WESTERVILLE, Ohio (WCMH) — With young people going back to school, many students are finding it challenging to cope with the stress caused by the return to school.
With the uncertainties of COVID-19 only adding to those struggles, Westerville City Schools is entrusting their students to be a resource for their peers battling mental health.
“This started with students coming to us and saying we want to be part of a bigger thing as it relates to mental health education and suicide prevention,” prefaces Tami Cole-Santa, the Westerville City Schools Mental Health & Wellness Director
With the new school year comes familiar struggles for many students returning to the classroom.
“A lot of kids get stressed out during these times. You have to get back into your routine, get back to waking up early; it’s just a lot,” admits Reign Winston, a Westerville South senior.
But even the return to in-person learning has seen COVID-19 stressors resurface for those struggling with stress, depression, and anxiety.
“I’m not sure we’re seeing anything different.
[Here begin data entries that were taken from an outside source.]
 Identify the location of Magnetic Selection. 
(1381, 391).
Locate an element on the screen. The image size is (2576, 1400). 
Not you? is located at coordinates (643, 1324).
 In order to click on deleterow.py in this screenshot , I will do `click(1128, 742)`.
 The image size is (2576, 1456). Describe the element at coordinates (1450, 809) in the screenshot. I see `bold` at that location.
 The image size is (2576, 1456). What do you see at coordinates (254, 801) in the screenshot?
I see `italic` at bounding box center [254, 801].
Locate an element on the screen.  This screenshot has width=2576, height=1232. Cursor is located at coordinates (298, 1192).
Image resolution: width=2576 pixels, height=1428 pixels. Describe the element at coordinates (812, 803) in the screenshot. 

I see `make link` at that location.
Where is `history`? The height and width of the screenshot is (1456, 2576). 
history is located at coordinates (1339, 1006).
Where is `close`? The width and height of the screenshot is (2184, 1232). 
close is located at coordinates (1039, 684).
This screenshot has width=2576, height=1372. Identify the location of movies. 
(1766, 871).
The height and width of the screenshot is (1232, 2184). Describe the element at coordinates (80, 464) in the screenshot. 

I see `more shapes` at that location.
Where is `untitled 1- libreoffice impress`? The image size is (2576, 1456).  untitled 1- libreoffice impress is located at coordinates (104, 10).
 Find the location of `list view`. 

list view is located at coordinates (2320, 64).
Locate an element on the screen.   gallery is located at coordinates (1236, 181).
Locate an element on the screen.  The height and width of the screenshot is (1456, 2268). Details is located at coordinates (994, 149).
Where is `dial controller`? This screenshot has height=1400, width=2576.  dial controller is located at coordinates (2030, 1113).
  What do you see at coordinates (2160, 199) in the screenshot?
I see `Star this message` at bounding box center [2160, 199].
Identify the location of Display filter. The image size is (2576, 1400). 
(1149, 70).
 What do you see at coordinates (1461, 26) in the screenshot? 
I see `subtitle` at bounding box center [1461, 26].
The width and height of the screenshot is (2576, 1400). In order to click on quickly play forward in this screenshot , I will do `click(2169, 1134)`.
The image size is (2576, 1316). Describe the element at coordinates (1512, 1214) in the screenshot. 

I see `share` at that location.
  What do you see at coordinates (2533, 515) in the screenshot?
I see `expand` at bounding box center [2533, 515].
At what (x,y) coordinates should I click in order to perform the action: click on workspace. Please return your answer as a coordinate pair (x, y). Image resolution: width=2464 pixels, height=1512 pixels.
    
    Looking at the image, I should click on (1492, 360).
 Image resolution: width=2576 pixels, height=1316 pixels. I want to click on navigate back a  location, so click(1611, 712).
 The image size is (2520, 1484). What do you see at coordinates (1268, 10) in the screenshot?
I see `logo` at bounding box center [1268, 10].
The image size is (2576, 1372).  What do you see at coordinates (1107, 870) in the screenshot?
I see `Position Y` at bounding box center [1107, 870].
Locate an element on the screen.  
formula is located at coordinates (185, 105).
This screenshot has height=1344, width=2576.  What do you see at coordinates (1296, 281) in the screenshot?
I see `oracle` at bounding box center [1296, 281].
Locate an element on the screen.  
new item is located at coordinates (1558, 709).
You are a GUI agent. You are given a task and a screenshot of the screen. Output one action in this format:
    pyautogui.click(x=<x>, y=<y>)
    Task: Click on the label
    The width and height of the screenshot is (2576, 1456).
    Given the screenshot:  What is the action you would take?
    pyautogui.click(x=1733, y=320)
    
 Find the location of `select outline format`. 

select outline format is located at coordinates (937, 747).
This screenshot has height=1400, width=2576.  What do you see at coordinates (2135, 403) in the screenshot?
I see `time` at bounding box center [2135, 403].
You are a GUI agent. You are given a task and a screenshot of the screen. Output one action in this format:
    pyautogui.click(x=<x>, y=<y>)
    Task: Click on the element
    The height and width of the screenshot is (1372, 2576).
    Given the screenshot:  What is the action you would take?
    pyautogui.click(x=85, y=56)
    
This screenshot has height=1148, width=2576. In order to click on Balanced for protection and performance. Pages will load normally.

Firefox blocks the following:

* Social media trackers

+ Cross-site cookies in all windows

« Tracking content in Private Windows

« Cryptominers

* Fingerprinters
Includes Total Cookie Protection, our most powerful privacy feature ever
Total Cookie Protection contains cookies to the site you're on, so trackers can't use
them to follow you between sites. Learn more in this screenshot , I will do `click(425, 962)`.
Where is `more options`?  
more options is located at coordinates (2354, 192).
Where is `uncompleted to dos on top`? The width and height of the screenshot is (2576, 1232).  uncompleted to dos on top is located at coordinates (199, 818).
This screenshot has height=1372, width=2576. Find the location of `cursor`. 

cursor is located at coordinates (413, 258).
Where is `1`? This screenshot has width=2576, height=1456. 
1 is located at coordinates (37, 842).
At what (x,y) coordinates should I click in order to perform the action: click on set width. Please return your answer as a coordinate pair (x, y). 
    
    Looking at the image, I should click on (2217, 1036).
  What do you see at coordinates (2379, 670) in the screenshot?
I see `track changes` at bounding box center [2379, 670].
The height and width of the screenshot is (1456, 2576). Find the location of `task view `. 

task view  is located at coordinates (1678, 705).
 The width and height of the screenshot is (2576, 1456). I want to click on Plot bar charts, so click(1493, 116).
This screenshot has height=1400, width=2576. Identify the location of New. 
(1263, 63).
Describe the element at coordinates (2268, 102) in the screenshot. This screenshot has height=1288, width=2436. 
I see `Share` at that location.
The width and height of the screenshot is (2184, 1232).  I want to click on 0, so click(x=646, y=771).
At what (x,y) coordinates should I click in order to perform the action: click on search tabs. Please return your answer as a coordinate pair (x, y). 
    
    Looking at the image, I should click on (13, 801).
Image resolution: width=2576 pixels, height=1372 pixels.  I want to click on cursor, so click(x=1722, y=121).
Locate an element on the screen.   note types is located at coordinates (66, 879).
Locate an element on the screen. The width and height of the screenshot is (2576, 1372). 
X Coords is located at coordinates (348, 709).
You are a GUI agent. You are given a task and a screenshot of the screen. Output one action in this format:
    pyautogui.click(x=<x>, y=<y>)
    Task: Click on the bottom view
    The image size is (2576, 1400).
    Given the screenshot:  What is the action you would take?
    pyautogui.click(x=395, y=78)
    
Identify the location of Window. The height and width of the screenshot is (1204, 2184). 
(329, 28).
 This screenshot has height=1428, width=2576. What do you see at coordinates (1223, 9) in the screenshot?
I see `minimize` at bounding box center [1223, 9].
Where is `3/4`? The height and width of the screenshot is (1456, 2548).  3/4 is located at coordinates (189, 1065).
Maybe just an elevation and a bigger presence of what was already existing,” Cole-Santa describes.
After doing research on supportive program, Cole-Santa identified “The Hope Squad” — a mental health and suicide prevention education program, that empowers students to support their struggling peers.
“They can just come to us, and talk to us, and trust us that we’re just here to listen and try to talk with you about it,” explains Westerville South sophomore Zoe Guice.
The program is designed to educate students like Winston and Guice the warning signs and appropriate questions to ask to help identify someone who may be struggling.
It also let’s them know when a situation should be escalated.
“It really nerve-wracking to express your feelings and tell people how you’re feeling if you don’t know. So, it’s good to build their trust,” admits Guice.
“We just extend their network and extended their tools and strategies so they can not only help themselves but help a lot of other people that may be bringing heavy topics and situations to them,” Cole-Santa adds.
The program will begin at each of Westerville’s three high schools, before trickling down to grades K-8, and eventually, even parents.
“All of us on the team are community members, we’re parents, we’re business owners. We know how important supporting mental is to our kids foundationally,” says Juli Kernodle of the Westerville Education Challenge.
It’s a long-term vision made possible through funding from the WEC.
“The foundation of Westerville Education Challenge is to make sure every child feels supported, and heard, and seen and feels like they’re safe. And The Hope Squad checked all those boxes for us,” Kernodle adds.
But COVID-19 and the Delta variant are creating more uncertainty for school communities, with students wanting nothing but to make a difference for those searching for hope.
“I just hope to be able to change someone’s life. To help people get on a different path,” Winston admits.